Director: Wes Craven (2010)
Starring: Max Theriot, John Magaro, Denzel Whitaker
Find it: IMDB

Something of a return to form for horror maestro Wes Craven, following the Screaming turd that was Scream 4. I went into My Soul to Take with the lowest of expectations. Best case scenario: a mediocre disappointment ala John Carpenter's The Ward. But please, by Cthulu, don't let it be another Cursed. Thankfully it has more in common with the director's own Red Eye. It's a cruel and surprisingly nasty picture. Best of all, My Soul to Take is kinda good.

Seven children are born as a serial killer goes on the rampage in small town USA. They become known as the Riverton Seven. Sixteen years later and it seems that The Ripper is back, hunting down the unfortunate seven. At the centre of it all is Bug (Theriot) a troubled young individual whose connection with The Ripper goes deeper than even he knows. Myself, I was just amused at the fact that a character called 'Bug' lives with his aunt May. LOL, tenuous links.

I thoroughly expected to hate My Soul to Take. It's (mostly) bloodless horror with a cast of sixteen year olds. I hate (mostly) bloodless horror and sixteen year olds. But the film covers its relative lack of gore by making the kills count - I actually found myself feeling for the kids as they were being knocked off, one by one. Some of them are kinda douchey, but I felt genuinely bad as one of the youths had their throat slashed before me.
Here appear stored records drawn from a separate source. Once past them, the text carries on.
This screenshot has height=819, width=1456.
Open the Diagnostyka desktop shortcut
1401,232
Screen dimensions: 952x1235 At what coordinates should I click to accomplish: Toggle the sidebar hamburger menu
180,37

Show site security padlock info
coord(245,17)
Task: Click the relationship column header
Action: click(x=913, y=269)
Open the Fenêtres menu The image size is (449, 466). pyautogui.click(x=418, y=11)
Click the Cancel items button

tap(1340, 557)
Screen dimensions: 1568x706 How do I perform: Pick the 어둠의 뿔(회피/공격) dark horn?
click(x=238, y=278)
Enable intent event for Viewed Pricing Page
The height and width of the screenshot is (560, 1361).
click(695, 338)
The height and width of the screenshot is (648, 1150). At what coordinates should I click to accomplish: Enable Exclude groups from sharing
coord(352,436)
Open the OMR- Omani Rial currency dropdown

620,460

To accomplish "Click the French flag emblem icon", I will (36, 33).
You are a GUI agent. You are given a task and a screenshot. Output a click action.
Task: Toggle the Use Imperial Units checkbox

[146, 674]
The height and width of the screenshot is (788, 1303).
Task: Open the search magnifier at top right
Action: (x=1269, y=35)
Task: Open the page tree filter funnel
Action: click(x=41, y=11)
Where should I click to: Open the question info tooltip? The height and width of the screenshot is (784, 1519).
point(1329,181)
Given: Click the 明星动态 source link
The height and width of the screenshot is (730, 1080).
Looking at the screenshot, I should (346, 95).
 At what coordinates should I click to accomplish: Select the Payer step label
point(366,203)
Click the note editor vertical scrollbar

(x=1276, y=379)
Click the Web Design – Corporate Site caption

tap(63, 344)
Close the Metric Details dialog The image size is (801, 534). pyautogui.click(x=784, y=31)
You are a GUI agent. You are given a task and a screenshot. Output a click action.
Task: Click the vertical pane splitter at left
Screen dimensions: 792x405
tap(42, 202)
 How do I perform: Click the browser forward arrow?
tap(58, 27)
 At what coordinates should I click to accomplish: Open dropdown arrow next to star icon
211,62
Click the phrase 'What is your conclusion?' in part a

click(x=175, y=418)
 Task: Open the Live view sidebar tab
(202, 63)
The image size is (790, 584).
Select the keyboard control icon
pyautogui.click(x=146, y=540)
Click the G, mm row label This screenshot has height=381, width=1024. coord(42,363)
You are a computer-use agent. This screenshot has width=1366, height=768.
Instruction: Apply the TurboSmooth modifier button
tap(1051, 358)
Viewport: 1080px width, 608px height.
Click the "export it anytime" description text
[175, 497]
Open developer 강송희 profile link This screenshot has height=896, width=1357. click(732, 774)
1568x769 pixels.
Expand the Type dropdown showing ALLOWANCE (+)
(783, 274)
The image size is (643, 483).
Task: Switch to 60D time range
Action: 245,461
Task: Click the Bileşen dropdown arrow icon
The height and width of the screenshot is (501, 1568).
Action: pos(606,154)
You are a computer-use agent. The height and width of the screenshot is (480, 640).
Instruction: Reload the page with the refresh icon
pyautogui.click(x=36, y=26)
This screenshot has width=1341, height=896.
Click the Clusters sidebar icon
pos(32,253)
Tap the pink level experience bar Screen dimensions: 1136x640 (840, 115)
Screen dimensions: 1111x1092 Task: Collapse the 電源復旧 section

Not all of the kids are so likeable (the jock character and Bug's sister are horrible), but it makes a real difference to not be loathing the movie's characters all of the time. Even when they're not being stabbed by The Ripper, they find themselves beaten black and blue by one another and their own family too. A scene in which Bug is set upon by his own sister made me laugh and sob at the same time. Mostly the former.

The ending is convoluted and a bit stupid; the identity of the killer wholly predictable. The script is occasionally bad and Bug's mental issues do get annoying. But My Soul to Take is a slick, tense and grim slasher picture that's probably not as bad as you'd expect it to be. Well okay, it's not quite a return to form, but at least it's not Cursed.